To culminate (for now) my "Bug Hunts" series of posts I will attempt to
describe the hardest problem that I have solved to date. This was a
very complicated problem which I found challenging to describe without
going into excessive detail but I think the discussion below does an
adequate job.
In prior posts, I described the ccNUMA system that I worked on during
my first industry job. After the (relative) success of the first
system, a second generation system was developed that consisted of
numerous incremental improvements - faster processors, better memory
controllers, faster interconnect ASICs, a few coherency protocol
optimizations, etc. In general, the pre-production testing went
smoothly and the system started shipping with the fullest of
confidence.
Shortly after going GA, however, a coherency protocol problem appeared
in the field. The problem only seemed to occur on the largest (eight
node) second generation systems and had a long mean time between
failure even under very heavy workloads. After ruling out the obvious
suspects (those coherency protocol optimizations I mentioned), we
instrumented an eight node system in the lab and started the bug hunt.
To describe the failure, I need to further explain the SCI coherency
protocol used in these systems. Like other distributed shared memory
protocols, the SCI protocol segmented the system's memory into fixed
sized chunks called "lines" (64 bytes in SCI's case). Being a ccNUMA
machine, the lines were distributed across all of the nodes in the
system. For each line of memory in the system there was a single
"home-node" that contained the associated physical memory and served
as the coordination point for all accesses to it. Mapping tables
initialized at boot time identified the home-node for each line of
memory which remained constant while the machine was
running. "Remote-nodes" could access the lines from home-nodes and
cache them via the SCI protocol and interconnect.
One big challenge in using the SCI protocol was that it assumed an
architecture where the memory and processors were located on separate
nodes. In this model, home-nodes were passive and simply responded to
protocol requests from remote nodes - the protocol didn't provide a
means for home-nodes to obtain access to their own lines cached
elsewhere in the system. Unfortunately, our system used a different
architecture with each node containing both processors and memory
which put it at odds with the standard SCI model. As a result, a
workaround was needed in our system to allow home-nodes to obtain
access to their own memory lines.
The chosen workaround was to essentially allow home-nodes to
temporarily adopt multiple personalities. In order to re-gain access
to a local memory line cached elsewhere in the system, a home-node
would:
-
Temporarily create a fictitious remote node persona
-
Participate in the coherency protocol as a remote node to obtain
the desired access rights
-
Act as a remote-node performing an eviction to remove the
fictitious-remote-persona from the coherency sharing-chain (SCI
used a distributed linked list to identify the remote-nodes with
cached copies of each line).
While this dual-personality solution worked, the need to
simultaneously track both the home and fake-remote-persona protocol
states significantly increased the complexity of our implementation
(foreshadow alert!).
Another important aspect of the system was the way that the per-line
access-rights information was maintained.

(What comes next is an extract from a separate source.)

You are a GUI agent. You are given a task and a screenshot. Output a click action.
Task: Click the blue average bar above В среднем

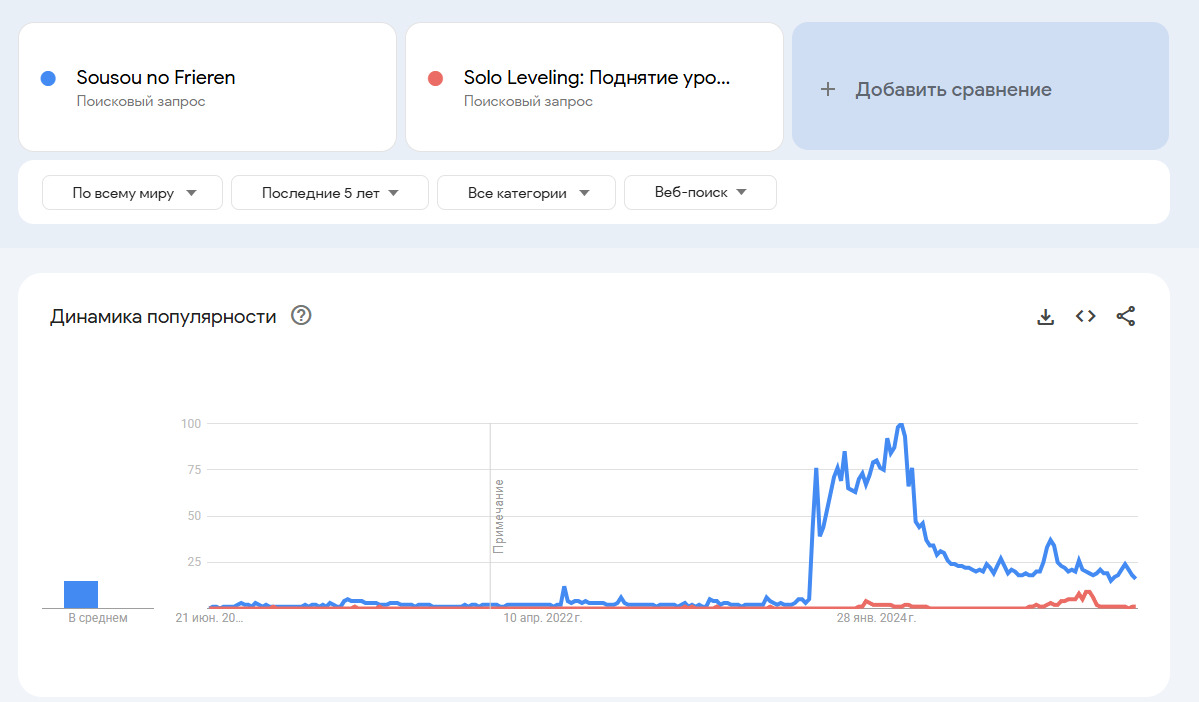point(81,594)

The Coherency ASIC was
responsible for maintaining the SCI state (which indicated the access
rights) for each line of local memory and remote memory cached in the
L3 cache. Because of the amount of main-memory (4GB per node) and L3
cache (512MB per node), the SCI state information was stored in an
external DRAM attached to the Coherency ASIC. Storing the SCI
information in this way presented a problem in that it would have
taken too long to query it for each transaction on the processor bus
(which was necessary to maintain coherency). To get around this
problem, an SRAM attached to the FSB ASIC was used to cache the
access-rights information for recently accessed lines (both local and
remote). Using the SRAM, the FSB ASIC could quickly determine if a
processor bus operation could be allowed to continue (node had
sufficient access) or needed to be postponed (node didn't have
sufficient access). Although the SRAM allowed the majority of
processor bus operations to complete un-delayed, it burdened the
Coherency ASIC with the additional task of keeping the access-rights
cached in SRAM consistent with the SCI tags (another foreshadow
alert!).
With those additional explanations out of the way…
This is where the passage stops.